Il senso di nostalgia di Laetitia per le persone care viene quindi messo a disposizione di brani intensi e (pro)positivi, che vedono la voce splendida protagonista nei falsetti e la chitarra prestata a folk, lo-fi e kraut-rock come nei riverberi spaziali di “Change of destination”. Più energica ed asciutta della versione su disco è “Auscultation for the nation”, con ritmica e basso sostenuti alla maniera dei primi Cure. Il bis regala altre due perle, “Statues can bend” l’elegante singolo estratto dal primo album “The trip” del 2011 e la magnifica “Etoile”, duetto in francese col batterista Emmanuel Mario; il brano trasforma le atmosfere cantautorali e dreamy di partenza in un semplice e ripetuto riff rock, dritto nell’invettiva contro le rigidezze del Cattolicesimo.

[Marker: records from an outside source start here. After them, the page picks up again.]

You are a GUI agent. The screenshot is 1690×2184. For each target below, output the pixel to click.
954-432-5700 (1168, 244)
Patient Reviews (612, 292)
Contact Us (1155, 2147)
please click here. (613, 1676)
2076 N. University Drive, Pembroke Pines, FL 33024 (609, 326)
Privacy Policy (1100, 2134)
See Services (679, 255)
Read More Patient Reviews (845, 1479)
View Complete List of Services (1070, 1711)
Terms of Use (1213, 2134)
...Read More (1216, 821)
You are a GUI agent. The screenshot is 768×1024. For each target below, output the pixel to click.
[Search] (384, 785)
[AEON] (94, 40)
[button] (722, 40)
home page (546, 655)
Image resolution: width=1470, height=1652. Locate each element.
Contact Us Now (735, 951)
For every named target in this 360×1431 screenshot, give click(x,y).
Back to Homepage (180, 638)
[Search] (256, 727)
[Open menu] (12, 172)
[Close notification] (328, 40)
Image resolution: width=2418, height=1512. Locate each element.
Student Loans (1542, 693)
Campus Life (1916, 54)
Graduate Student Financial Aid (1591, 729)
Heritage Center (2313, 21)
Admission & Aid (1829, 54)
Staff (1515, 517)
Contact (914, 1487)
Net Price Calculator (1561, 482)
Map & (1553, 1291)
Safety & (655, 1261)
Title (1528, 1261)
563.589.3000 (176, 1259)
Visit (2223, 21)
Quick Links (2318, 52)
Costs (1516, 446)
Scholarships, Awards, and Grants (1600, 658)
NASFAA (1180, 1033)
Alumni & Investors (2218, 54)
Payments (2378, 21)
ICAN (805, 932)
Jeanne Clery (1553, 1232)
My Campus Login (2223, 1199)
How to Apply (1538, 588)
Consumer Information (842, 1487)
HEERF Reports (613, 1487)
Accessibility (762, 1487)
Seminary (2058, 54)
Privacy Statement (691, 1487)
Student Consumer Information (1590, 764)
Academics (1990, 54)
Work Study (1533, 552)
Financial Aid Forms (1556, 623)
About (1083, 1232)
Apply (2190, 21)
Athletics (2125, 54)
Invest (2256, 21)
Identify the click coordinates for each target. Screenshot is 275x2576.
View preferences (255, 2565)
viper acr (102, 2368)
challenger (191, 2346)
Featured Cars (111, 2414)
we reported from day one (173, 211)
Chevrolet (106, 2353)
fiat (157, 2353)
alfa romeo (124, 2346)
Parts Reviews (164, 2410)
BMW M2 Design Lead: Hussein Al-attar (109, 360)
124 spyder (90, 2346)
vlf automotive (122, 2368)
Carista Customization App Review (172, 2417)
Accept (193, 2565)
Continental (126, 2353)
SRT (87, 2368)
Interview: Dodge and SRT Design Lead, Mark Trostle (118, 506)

Pazienza se durante l’esibizione che segna il ritorno nei nostri confini di Laetitia Sadier un tipo di mezza età trova più interessante provarci spudoratamente con tre universitarie. Il lato oscuro del Belpaese. Magari le sue aspettative non erano le stesse di una dozzina di fedelissimi con i quali la cantante ha condiviso ricordi ed impressioni a fine serata. D’altronde, di quella sporca dozzina ora faccio parte pure io.